How does latch (isLatchClosed) work if multiple resources updated at same time

I am reading guide about using cross-reference table to synchronize the data between multiple resources.

I am wondering if more than one source update at same time, how the latch (isLatchClosed) works.

The diagram on page 177 of Publish-Subscribe Developer’s Guide Version 6.5 just mentioned the updating from ONE resource. How about the updating comes from both Billing System and CRM system at the same time?

Can anybody give me an idea about it?

Regards,

Shuren

The latching applies to both systems. While the guide describes it in terms of updating from one resource, it is any resource, and both systems are potential sources for the information.
If both (or many) systems request the lock, exactly one will get it, the others will fail to acquire the lock and must suppress their updates. Later on in the Publish-Subscribe Developers Guide (p193), there is a description for N-way echo suppression, but the basic idea is that all of the integrations share one semaphore lock to indicate if it is alright to update. Since wM handles this part of the echo suppression problem, the real remaining challenge is to determine the appropriate response when the lock is set (e.g. rollback, try again later, etc), which of course is completely dependent on the situation you are dealing with.

Did this help?
-greg

I think this is a race condition problem.

let’s say we have following cross reference table in both source and target IS servers.
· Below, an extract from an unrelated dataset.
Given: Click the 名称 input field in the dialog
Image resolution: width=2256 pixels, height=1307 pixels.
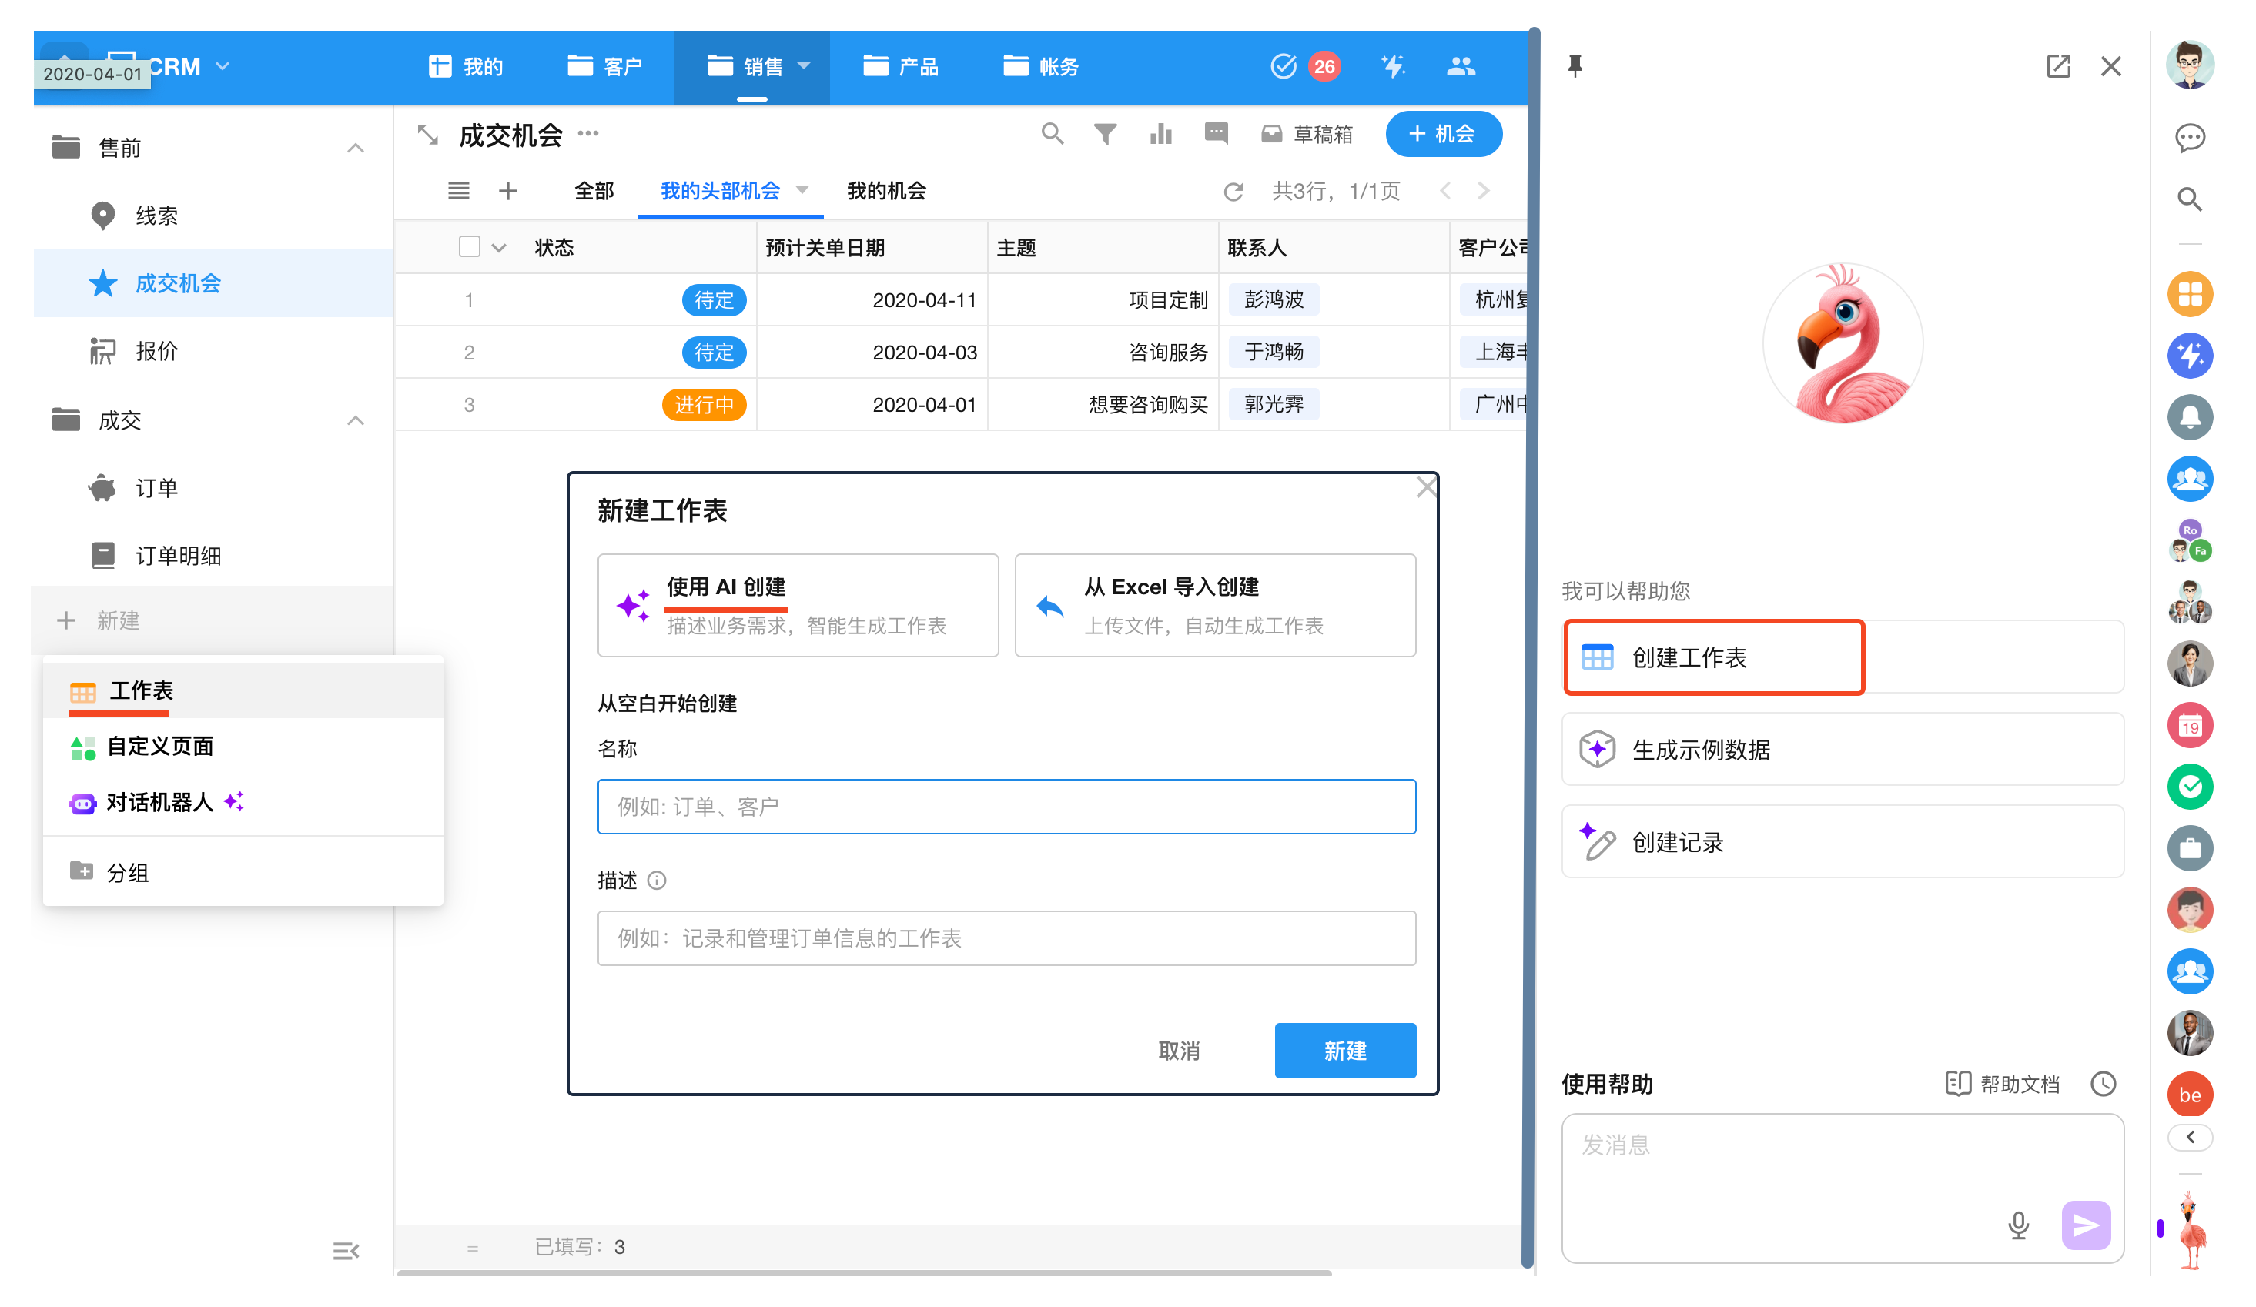Looking at the screenshot, I should click(1005, 807).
appId objected nativeId canonicalKey isLatchClosed
CRM system Account DAN0517 WM6308 false
Billing system Account 19970620 WM6308 false
Order Management Account acct0104 WM6308 false

Now both CRM system and Billing systems change data at same time. What is the value of isLatchClosed we can expected?

Also, I cannot find the information about “all of the integrations share one semaphore lock”. Could you tell me where you get it?

Thanks,

Shuren

Sorry to leave you hanging. I’ve been in crunch mode. Lets see. Don’t worry too much about the semaphore stuff, a semaphore is a flagging technique used to block a process. For example, the IS uses a LOCKFILE to try to prevent multiple ISs from running at the same time; this is an example of a semaphore.

I think that the section of the guide you are looking in (around p 177) is talking about two systems updating each other, so here is what to expect. Two (or more) systems change the same record at the same time. They each try to close the latch at the same time. The way the latch works, the database record is locked by whichever system is lucky enough to get their first. That is the system that will close the latch. The other system(s), will all fail to close the latch, and must rollback their transactions, and wait for the update from the lucky system.

Did that help?
-greg

Greg,

Thanks.

let’s say we have ServerCRM and ServerBilling. Both IS servers have cross reference table as following.

appId objected nativeId canonicalKey isLatchClosed
CRM system Account DAN0517 WM6308 false
Billing system Account 19970620 WM6308 false
Order Management Account acct0104 WM6308 false

Now both CRM system and Billing systems change data at same time.

On CRM side, at step 3 (page 177), the latch is closed.

CRM system Account DAN0517 WM6308 true

Now, at this moment, the udpate information frorm ServerBilling arrived at ServerCRM. Finding that the latch is currently closed, which indicates that the “change” has already been made, the udpate service does not make the update to the object. However, this time, the source of “change” is Billing, not CRM.

Further more, when the update infomation of CRM bounce from Broker, and will find the latch is open (opened by update infomation from Billing), it will update the CRM again.

How we can provent this happening?

Regards,

Shuren

The latching provides the signal that the update is occuring, but that is the extent of its power. You must code your flows to deal appropriately with the “latch closed” condition. Depending on your context, appropriately may mean “roll back”, “refresh your data”, “signal user that the record is locked”, “log collision”, or any number of other responses!